[Collected data entries]
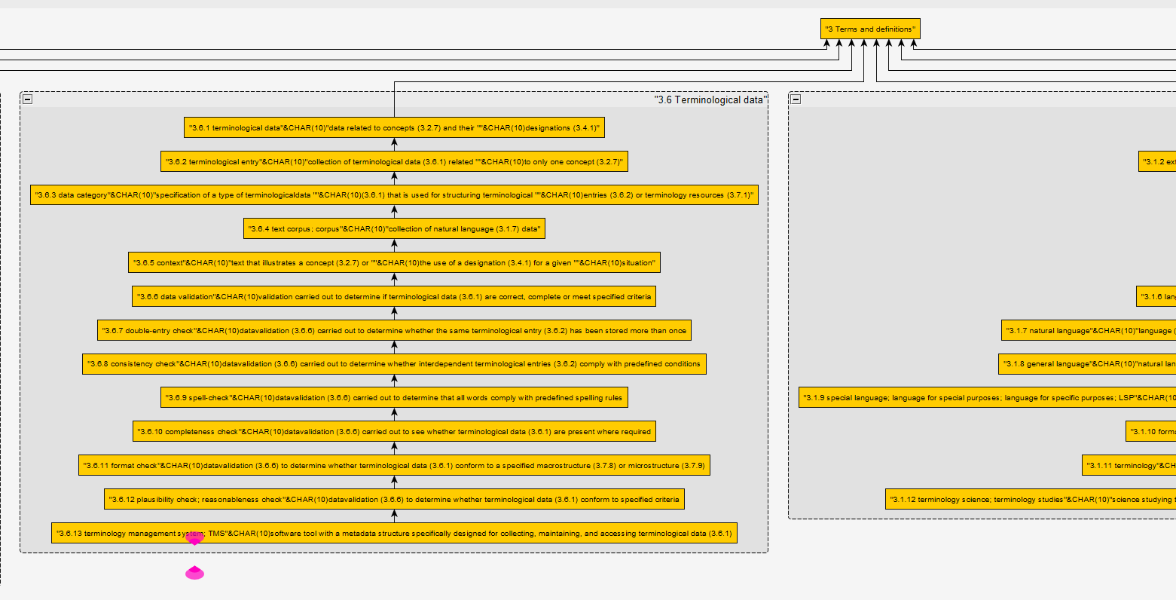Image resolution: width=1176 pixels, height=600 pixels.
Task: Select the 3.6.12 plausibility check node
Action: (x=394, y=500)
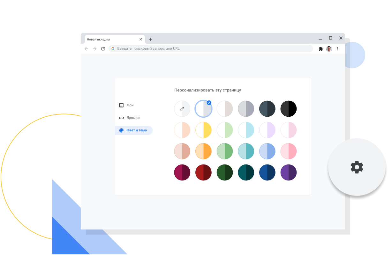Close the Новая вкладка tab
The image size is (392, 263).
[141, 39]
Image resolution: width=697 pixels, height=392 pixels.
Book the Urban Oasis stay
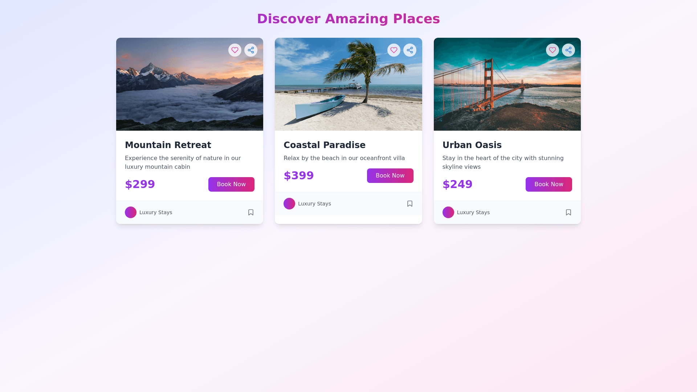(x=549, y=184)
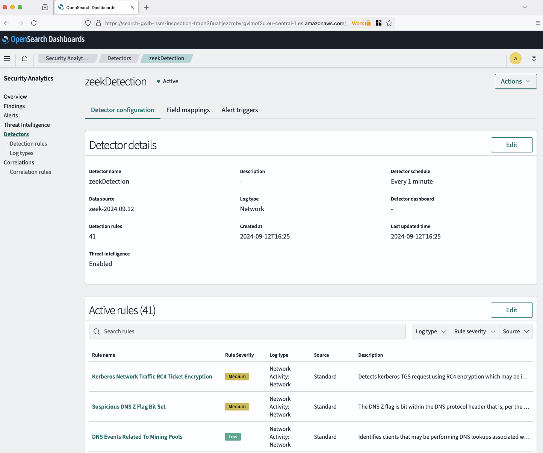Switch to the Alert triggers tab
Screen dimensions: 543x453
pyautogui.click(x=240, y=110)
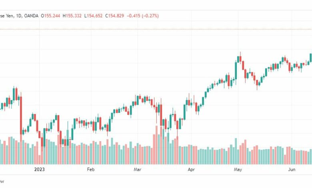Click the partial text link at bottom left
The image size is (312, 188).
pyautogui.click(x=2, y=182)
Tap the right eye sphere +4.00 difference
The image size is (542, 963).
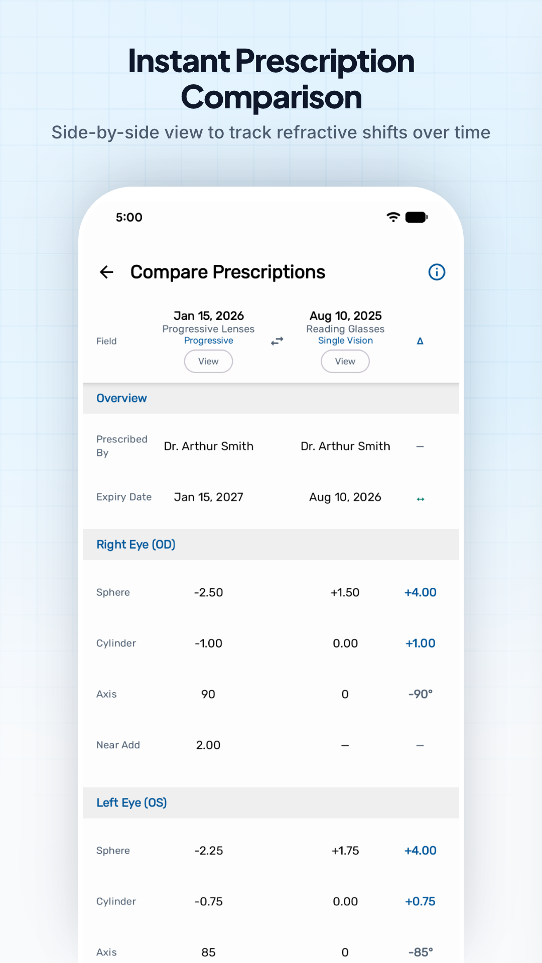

* Task brief:
Exactly as written, restate the lines from the one that contains "Tap the right eye sphere +4.00 difference" through the final line of the data, both ends included, but leave out the pictures.

* Solution to this exercise:
Tap the right eye sphere +4.00 difference
The image size is (542, 963).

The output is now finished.